Any time I step outside, I look up at the sky.

I love to see the stars. During the summer, I would miss the night sky. I have yet to miss the sun. I thought I would, especially being from Arizona – but I don’t. When I look up, I never know if I’m going to be watching auroras undulating overhead, which they do, nearly every day. We’re lucky to be here during an active solar period, the auroras have been beautiful.

A winter in Antarctica
Auroras in Antarctica. Photo by Josh Swanson.

I work outside a lot but I rarely feel cold. I don’t know if I’m exceedingly acclimated at this point, have lost my marbles or if it just feels so much warmer because there is often no wind. In the summer, wind is constant. It’s often a bone-chilling, cutting wind. In the winter, the wind is non-existent most days and it’s extraordinarily calm. Don’t get me wrong, there have been days that I have been miserably cold, wondering if my hands are frostbitten and I don’t even know it.

We’ve made some great friends, had some fantastically fun nights, fallen in love all over again and almost hate to see this winter end. It’s been beautiful and such a pleasure to experience.

A winter in Antarctica
In the belly of the plane for loading and off-loading for flight day.
A winter in Antarctica
Here I am closing the cargo door on the aircraft while working flight operations.

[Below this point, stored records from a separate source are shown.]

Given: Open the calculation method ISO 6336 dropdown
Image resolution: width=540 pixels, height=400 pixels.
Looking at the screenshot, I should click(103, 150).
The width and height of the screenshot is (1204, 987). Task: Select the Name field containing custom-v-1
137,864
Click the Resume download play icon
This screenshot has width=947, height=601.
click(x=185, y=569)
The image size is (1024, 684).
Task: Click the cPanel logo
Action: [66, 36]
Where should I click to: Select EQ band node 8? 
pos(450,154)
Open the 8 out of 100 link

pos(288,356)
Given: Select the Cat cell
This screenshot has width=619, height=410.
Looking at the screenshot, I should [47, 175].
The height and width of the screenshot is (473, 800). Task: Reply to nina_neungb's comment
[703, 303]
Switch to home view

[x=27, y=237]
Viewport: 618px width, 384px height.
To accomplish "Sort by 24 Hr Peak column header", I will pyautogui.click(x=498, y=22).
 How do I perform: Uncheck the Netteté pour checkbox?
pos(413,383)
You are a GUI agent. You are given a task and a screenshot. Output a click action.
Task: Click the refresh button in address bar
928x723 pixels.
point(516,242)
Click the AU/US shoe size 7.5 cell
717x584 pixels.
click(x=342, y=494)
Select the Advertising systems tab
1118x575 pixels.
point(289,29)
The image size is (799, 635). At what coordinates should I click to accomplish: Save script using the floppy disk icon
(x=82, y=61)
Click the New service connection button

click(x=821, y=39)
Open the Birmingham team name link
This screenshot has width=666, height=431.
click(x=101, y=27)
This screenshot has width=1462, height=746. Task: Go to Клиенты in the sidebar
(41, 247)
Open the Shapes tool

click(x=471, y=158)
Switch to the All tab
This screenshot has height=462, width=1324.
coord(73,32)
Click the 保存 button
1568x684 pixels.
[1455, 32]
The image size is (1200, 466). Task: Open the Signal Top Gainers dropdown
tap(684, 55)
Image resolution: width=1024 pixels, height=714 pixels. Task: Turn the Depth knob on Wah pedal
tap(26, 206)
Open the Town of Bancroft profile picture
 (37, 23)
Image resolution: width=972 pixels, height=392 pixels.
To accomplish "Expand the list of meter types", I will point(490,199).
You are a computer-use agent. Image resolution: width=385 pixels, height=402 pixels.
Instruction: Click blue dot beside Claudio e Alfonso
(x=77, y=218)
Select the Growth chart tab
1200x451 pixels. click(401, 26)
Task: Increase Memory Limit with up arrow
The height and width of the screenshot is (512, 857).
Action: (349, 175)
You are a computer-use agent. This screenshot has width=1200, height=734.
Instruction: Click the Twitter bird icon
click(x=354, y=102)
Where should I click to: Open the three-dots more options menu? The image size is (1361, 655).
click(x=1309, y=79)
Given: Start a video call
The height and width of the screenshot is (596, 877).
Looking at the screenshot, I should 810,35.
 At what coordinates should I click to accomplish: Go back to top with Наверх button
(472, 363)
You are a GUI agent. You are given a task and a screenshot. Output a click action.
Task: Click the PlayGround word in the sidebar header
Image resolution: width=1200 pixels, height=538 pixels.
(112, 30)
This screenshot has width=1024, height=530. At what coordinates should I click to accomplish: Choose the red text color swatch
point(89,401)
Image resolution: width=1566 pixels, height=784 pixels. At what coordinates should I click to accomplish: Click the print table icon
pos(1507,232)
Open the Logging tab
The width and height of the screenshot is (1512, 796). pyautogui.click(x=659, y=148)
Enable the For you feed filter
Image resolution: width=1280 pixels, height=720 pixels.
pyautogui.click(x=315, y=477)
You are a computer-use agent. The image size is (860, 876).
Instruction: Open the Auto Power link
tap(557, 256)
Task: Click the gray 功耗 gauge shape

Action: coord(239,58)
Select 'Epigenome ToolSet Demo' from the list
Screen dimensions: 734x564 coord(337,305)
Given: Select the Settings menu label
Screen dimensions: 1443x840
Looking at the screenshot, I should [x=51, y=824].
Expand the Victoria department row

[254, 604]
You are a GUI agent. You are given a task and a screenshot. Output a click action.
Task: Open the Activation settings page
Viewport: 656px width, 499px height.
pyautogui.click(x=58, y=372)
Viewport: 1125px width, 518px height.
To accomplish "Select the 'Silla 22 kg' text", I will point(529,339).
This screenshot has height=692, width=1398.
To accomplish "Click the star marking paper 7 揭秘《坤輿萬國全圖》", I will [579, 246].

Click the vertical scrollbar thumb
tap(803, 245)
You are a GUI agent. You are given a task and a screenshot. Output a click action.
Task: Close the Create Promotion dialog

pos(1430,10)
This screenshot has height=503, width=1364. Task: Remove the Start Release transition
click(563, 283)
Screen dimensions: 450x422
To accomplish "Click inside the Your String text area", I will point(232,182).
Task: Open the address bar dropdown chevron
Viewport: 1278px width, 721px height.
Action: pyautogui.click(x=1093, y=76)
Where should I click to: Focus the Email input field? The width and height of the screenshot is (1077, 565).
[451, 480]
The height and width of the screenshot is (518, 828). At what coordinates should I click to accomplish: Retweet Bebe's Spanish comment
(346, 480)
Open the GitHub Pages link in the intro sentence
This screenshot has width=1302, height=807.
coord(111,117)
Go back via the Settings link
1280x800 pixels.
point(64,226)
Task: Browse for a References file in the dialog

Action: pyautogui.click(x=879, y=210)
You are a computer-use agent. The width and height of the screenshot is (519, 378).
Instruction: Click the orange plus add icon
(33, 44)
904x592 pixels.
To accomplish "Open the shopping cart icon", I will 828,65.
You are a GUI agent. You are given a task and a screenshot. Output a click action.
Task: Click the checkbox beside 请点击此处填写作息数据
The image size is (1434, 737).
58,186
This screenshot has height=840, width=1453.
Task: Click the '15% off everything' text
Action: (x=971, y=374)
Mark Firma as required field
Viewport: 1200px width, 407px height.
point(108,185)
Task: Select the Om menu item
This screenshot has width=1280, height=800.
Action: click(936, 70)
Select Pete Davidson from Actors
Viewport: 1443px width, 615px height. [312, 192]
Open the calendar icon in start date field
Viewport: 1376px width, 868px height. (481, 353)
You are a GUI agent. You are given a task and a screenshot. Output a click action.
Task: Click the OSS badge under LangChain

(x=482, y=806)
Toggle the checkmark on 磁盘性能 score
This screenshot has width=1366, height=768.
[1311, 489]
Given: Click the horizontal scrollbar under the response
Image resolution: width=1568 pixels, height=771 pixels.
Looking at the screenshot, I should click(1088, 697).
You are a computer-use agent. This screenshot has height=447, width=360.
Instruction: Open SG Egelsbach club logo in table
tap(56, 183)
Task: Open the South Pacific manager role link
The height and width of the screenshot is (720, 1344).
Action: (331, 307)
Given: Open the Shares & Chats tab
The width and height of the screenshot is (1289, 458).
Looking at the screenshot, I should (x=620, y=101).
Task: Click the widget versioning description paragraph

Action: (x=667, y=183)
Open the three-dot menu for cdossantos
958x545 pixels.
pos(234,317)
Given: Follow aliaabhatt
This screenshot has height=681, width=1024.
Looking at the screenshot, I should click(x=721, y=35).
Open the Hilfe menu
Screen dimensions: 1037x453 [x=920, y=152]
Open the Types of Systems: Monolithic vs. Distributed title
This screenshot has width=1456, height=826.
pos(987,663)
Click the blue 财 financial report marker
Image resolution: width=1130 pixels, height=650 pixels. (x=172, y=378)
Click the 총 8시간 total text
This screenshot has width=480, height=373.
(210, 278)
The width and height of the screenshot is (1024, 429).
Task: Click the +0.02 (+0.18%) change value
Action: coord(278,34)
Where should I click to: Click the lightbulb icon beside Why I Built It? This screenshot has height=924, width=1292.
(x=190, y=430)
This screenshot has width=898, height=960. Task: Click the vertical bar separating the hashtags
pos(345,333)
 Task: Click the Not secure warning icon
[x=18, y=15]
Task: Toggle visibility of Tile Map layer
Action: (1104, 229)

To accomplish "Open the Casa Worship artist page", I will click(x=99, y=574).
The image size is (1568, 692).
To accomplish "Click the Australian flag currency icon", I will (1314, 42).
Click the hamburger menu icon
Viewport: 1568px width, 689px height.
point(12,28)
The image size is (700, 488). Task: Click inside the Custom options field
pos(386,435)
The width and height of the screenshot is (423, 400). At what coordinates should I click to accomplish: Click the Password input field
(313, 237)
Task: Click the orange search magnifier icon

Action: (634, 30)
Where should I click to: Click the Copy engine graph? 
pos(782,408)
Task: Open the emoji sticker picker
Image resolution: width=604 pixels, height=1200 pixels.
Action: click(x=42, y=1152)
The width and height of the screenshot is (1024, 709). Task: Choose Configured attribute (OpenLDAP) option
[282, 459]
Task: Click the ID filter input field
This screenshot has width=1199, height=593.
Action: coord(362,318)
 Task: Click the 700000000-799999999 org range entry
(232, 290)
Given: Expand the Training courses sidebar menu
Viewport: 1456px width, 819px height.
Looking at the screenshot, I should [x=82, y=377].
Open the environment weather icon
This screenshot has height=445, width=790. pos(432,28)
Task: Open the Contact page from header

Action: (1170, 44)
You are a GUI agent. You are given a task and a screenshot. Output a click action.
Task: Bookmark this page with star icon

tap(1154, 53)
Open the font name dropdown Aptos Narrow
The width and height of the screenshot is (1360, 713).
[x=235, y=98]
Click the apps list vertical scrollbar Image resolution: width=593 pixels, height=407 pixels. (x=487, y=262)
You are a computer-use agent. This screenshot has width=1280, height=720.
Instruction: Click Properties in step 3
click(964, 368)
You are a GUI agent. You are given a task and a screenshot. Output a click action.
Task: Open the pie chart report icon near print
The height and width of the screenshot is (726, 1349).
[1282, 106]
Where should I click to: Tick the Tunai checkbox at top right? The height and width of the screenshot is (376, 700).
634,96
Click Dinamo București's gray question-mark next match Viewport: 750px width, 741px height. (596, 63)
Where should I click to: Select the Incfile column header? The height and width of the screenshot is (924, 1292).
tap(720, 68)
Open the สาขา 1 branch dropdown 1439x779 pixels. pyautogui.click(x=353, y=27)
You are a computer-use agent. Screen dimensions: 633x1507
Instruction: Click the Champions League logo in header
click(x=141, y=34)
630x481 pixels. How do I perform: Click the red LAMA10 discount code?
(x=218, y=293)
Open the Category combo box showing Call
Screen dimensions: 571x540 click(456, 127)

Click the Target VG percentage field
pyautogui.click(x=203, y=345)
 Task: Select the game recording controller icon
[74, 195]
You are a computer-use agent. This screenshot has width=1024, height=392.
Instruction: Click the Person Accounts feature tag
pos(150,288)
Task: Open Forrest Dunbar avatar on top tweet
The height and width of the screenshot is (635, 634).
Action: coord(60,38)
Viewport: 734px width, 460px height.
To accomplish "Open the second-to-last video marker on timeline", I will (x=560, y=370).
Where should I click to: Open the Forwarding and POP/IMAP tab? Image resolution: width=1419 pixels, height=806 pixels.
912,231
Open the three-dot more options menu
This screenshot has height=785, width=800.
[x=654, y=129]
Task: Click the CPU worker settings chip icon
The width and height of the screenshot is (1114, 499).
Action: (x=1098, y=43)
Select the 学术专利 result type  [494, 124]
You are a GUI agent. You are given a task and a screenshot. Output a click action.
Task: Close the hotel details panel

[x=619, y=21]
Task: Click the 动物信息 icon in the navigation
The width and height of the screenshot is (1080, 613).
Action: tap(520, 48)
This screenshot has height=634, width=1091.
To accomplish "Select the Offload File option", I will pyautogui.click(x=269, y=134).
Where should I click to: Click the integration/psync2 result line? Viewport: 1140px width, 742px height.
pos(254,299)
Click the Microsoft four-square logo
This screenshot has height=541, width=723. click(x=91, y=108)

In a week, we leave. We will be spending a month and a half off the ice due to programmatic regulations – they require a minimum of 42 days off ice after a certain period of time spent on the ice. We’ll be returning in August for another summer season. We had not originally planned on signing up for another summer, but the financial hit from the well was enough to make us feel it was worth staying on for more money. After all, one can never have enough when building a house, right?

A winter in Antarctica
McMurdo’s last sunset. Photo by Stephen Allinger.
A winter in Antarctica
Last sunset. Photo by Stephen Allinger.

In the meantime, we’ll be spending our days in New Zealand and Australia – mostly Australia. It’s winter in the southern hemisphere, sure, but in the northern part of Australia it’s 90°F. Bliss! We’ll get a tan, get some much needed rest, recharge on freshies and relish the days as our own. Hopefully this will be enough to easily get us through another six months on the ice. What really matters is that we return tan – so all of our winter friends can bask in the warmth of our glowing skin.

Catch you on the flipside, McMurdo.

*Many of the photos in this blog post are by Josh Swanson. His are too great not to share! To see more of his beautiful work, click here

Thanks also to August Allen, Rebekah Osgood and Stephen Allinger for sharing your photos!

 

 

4 comments

  1. Great blog you guys – glad I found it. Hope you get all the rest/recharge you need in Aussie-land! See you when you get back…

  2. Thanks, Janae, for the great writing again. Lately I have been particularly missing ice life and friends, as well as the wider lifestyle. As you know, I relate closely to many of your broader comments. I really appreciate your thoughts, hearing how winter went, and where you “are” with it all. Not missing the sun… interesting (and quite possibly something that I would experience too). Bummer about the well, I get that too having co-built a place in rural Colorado years ago. Nice photos too, both of ice life and you both. Get a great tan and maybe pick up a few colorful Aussie’isms to go with it. Thanks, and big hugs to you both. Suz (Ned says hello as well). (I used a very old email address that I don’t check, because it isn’t entirely clear whether it will get posted along with this comment, so don’t write to it!).

  3. I find the notion of working in Antarctica fascinating. I’m so sorry for leaving this in just a comment, but I couldn’t see how else to contact you directly. Would it be possible to interview you for my blog? (with links back to your blog, of course).